“Go West, Young Man” was a rallying cry by newspaper editor Horace Greeley for America to achieve its manifest destiny and build farms and communities in the nation’s then-vast unoccupied areas. Now, many of the farms spawned by that rallying cry are being gobbled up by developers of data centers. Data centers also require lots of electricity and water, so remaining farmlands can run dry and out of wattage.
The American Farm Bureau Federation is sounding the alarm that this trend is not only threatening the livelihood of farms, but also of the very supply of agricultural products upon which the nation depends/According to its website:
“Farmland is the foundation of agricultural production and a generational asset for farm families. Once converted to industrial use, it is rarely returned to production. In regions experiencing rapid development, the cumulative loss of prime farmland is a growing concern.”

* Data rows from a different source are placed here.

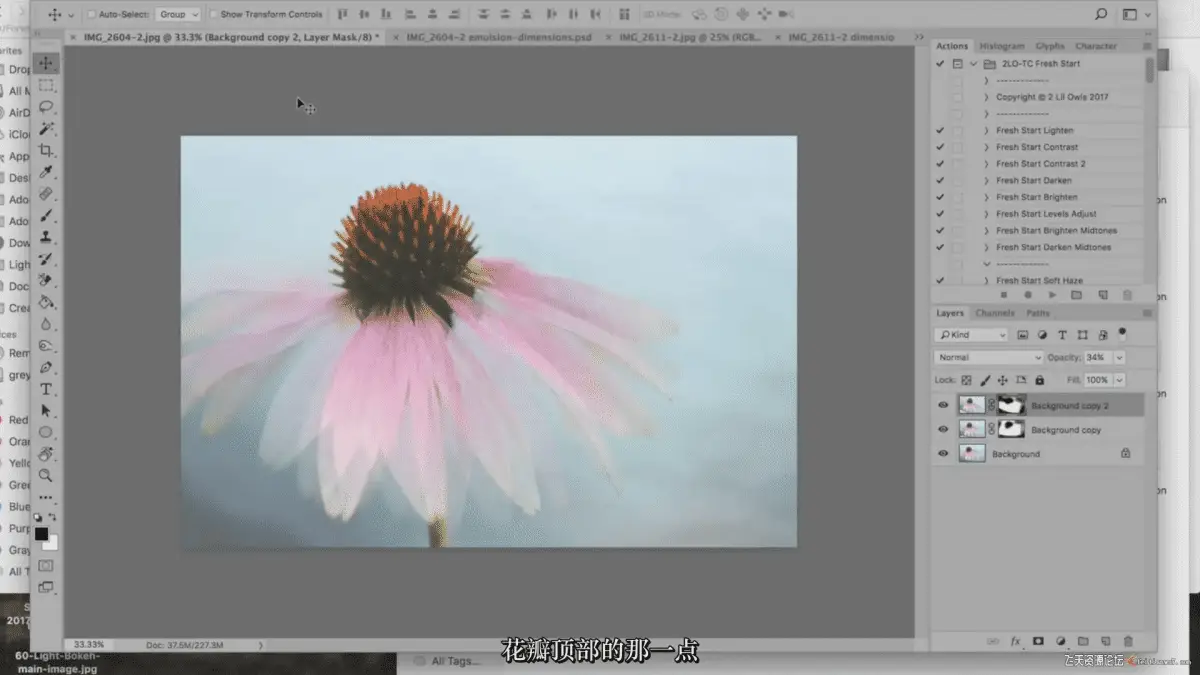Switch to the Channels tab
Screen dimensions: 1200x675
[994, 313]
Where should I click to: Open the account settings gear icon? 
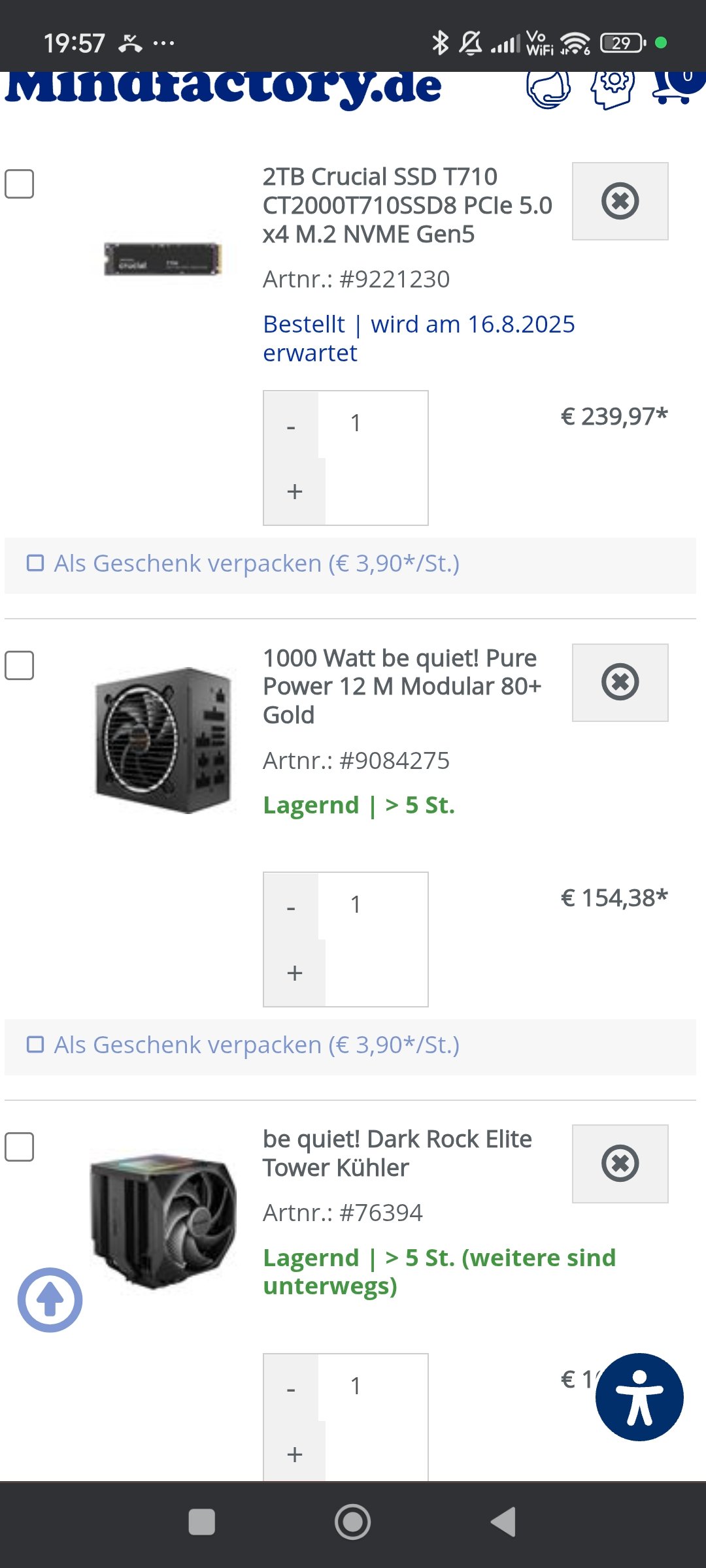(x=613, y=88)
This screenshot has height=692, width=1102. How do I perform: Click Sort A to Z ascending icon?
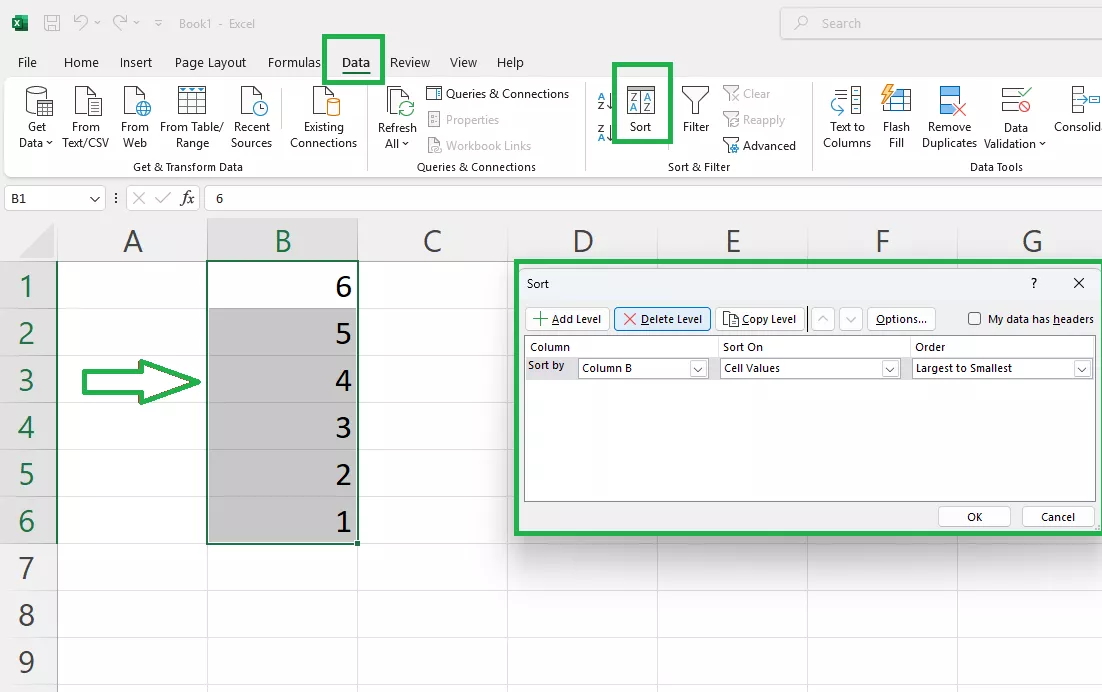click(x=604, y=101)
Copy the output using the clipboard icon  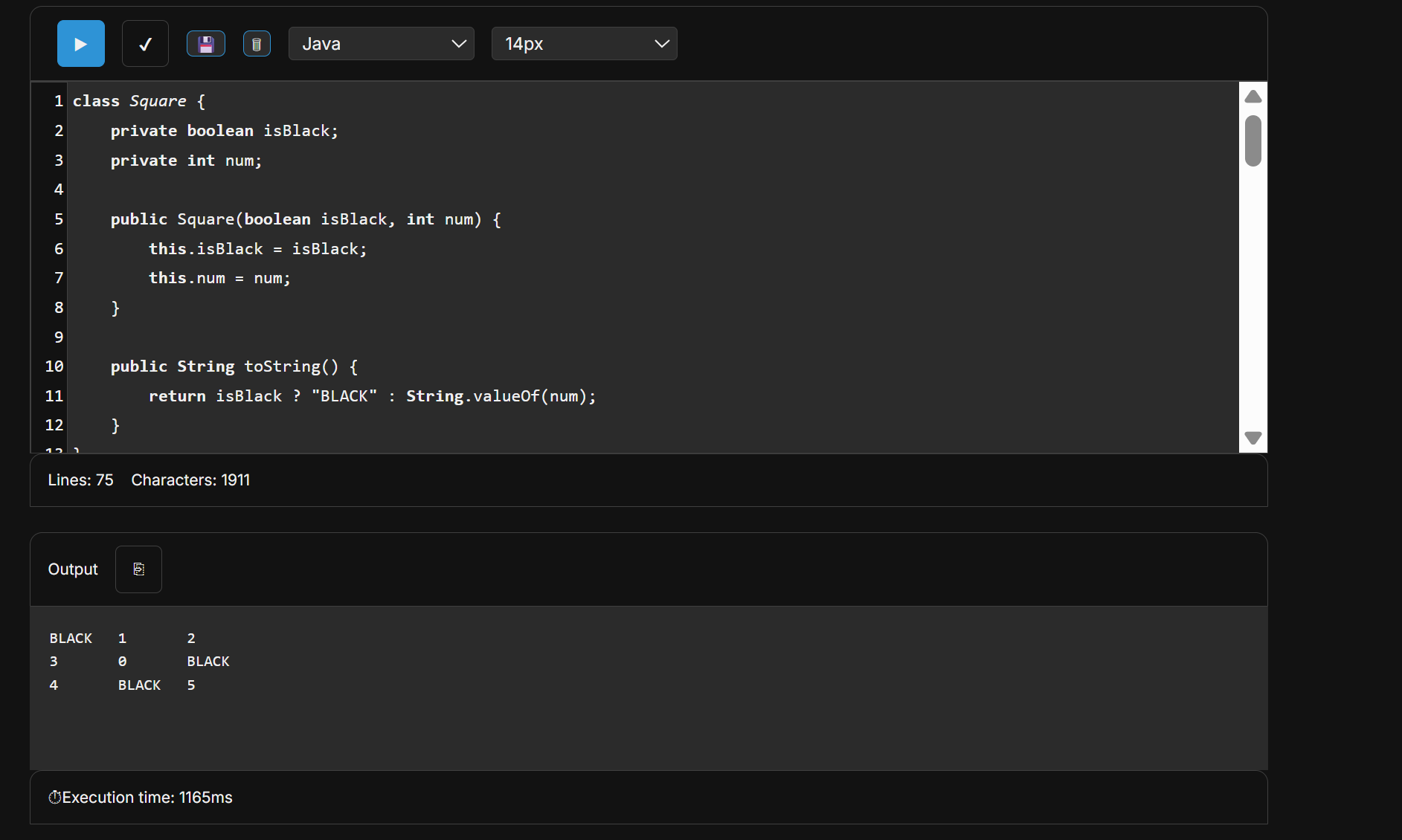pyautogui.click(x=138, y=569)
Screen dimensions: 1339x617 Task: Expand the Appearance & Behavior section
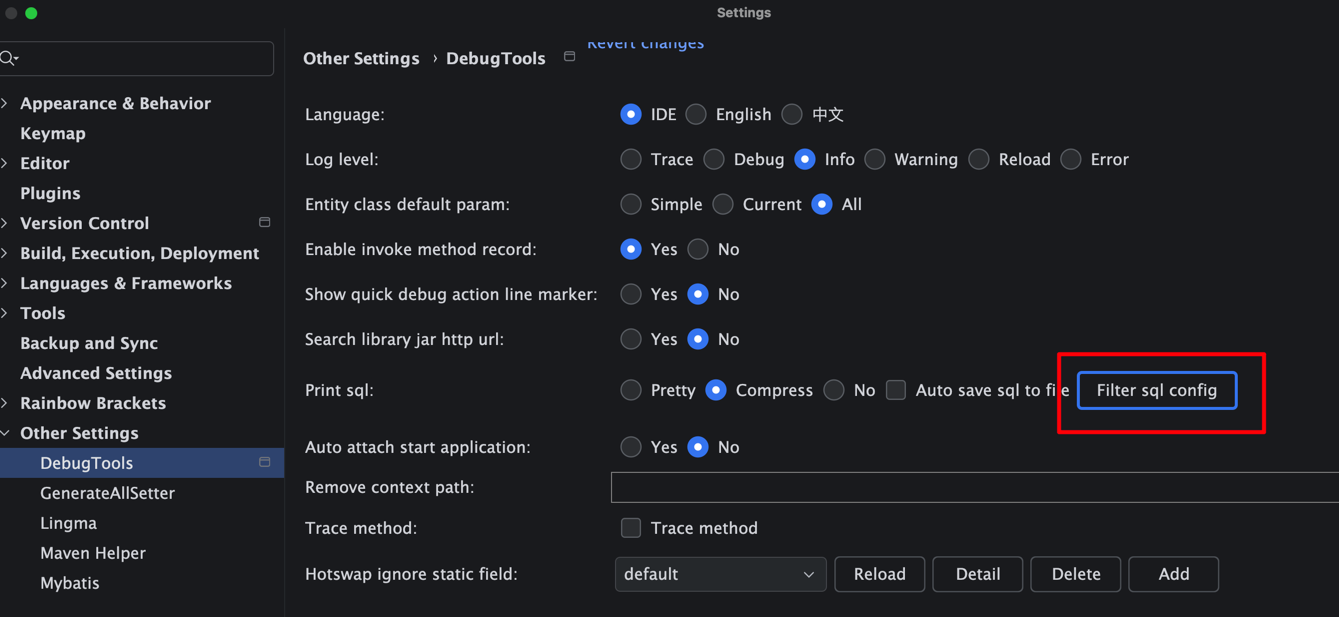click(x=8, y=103)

Modern agriculture heavily relies on the digital economy—using precision ag, GPS, and cloud-based data to optimize crop yields. However, farmers are increasingly asking if the digital infrastructure meant to optimize their future is actively swallowing up the land and water needed to sustain it. The data center threat is moving some areas to enact zoning restrictions to keep the data centers out.
Texas, with 546 data centers in the works, and Virginia, with 706, are the most threatened, but as the graph shows, the data center drive is nationwide.
The rising friction between farmers and Big Tech comes down to a battle over the fundamental ingredients of both farming and computing: land, water, and power.
With the explosive growth of Artificial Intelligence (AI), data center developers are moving away from congested urban areas and aggressively buying up rural acreage. For agricultural communities, this influx creates immediate, existential threats to their livelihoods.